**Exercise:** Only the lines from the one containing "Click the Console monitor icon" through the one containing "Viewport: 880px width, 592px height." should be printed, exactly as they appear below, with both ends included.

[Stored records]
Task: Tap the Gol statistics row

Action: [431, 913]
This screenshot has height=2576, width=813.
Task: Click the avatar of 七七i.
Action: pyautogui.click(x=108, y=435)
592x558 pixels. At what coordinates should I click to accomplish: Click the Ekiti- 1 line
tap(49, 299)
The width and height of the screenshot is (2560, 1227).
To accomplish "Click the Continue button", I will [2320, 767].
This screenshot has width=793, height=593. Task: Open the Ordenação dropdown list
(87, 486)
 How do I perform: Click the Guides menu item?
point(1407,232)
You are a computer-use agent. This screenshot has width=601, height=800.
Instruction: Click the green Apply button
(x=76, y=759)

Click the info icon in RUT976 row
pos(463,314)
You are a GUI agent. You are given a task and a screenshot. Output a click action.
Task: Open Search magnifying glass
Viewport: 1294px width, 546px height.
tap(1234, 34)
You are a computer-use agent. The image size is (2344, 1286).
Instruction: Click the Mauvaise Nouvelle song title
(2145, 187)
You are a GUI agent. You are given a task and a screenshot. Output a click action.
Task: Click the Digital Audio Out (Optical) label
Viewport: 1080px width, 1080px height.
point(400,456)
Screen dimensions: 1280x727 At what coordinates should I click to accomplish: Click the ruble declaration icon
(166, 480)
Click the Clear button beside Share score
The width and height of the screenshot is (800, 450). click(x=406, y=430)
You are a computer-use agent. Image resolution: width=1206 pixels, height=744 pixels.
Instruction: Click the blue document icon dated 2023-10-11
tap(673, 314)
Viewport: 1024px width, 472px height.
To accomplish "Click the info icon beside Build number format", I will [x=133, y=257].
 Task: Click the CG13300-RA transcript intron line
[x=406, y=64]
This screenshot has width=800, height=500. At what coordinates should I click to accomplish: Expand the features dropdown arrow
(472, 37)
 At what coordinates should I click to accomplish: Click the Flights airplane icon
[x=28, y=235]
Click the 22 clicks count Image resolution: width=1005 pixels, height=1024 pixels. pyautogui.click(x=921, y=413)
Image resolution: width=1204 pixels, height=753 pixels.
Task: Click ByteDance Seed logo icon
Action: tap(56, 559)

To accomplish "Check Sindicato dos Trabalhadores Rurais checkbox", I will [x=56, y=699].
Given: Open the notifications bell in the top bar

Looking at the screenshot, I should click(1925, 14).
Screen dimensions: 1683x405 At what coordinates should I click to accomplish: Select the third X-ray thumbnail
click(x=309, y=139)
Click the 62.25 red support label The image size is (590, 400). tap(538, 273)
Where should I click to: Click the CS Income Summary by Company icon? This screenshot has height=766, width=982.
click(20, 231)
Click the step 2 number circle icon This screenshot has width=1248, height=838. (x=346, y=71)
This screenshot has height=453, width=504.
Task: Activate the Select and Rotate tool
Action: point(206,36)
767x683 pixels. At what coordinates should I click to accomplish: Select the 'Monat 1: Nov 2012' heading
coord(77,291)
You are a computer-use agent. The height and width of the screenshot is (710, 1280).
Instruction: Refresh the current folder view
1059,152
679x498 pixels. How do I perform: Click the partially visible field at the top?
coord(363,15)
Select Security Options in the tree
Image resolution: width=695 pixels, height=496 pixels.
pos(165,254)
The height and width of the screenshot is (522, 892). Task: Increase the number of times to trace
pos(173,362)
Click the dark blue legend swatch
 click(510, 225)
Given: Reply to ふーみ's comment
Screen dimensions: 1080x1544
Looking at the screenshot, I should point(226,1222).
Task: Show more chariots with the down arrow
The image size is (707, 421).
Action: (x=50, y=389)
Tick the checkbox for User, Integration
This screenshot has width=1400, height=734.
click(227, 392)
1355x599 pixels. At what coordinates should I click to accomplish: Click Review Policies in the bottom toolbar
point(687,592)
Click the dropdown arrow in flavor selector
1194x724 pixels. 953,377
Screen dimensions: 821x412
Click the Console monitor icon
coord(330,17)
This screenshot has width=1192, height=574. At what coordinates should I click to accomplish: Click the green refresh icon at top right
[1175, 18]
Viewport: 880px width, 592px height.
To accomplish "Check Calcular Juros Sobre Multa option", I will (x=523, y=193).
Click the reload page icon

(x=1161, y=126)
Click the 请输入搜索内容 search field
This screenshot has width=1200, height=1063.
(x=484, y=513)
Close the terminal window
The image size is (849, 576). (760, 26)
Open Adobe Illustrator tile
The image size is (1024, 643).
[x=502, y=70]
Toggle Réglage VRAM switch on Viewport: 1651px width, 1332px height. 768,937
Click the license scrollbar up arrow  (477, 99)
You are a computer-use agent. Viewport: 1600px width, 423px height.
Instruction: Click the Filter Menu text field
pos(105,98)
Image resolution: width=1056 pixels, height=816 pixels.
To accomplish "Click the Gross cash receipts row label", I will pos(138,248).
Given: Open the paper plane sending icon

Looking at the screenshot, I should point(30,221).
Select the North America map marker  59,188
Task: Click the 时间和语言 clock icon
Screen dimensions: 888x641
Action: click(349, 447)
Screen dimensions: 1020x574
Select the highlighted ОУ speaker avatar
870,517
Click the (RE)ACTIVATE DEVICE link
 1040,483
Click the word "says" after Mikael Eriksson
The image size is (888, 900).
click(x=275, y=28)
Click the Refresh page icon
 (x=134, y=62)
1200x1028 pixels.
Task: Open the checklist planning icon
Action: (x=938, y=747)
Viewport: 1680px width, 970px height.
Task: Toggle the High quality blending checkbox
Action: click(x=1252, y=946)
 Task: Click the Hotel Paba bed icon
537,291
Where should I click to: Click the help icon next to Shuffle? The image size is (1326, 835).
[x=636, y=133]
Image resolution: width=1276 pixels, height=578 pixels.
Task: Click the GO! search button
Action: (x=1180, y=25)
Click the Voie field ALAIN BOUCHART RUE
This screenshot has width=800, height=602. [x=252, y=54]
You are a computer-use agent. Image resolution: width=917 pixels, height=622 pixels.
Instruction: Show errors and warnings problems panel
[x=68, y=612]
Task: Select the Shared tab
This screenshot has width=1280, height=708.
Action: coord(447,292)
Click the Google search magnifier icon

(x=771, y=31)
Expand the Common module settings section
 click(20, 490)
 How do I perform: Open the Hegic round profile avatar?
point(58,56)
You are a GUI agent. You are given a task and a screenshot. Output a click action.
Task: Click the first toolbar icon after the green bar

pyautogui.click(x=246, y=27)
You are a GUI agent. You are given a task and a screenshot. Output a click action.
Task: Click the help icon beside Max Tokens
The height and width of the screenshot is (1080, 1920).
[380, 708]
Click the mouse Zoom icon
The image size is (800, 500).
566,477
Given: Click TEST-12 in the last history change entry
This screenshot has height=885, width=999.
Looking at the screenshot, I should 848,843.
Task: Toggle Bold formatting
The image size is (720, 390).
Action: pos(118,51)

**Output for this exercise:**
Click the Console monitor icon
coord(330,17)
This screenshot has width=1192, height=574. At what coordinates should I click to accomplish: Click the green refresh icon at top right
[1175, 18]
Viewport: 880px width, 592px height.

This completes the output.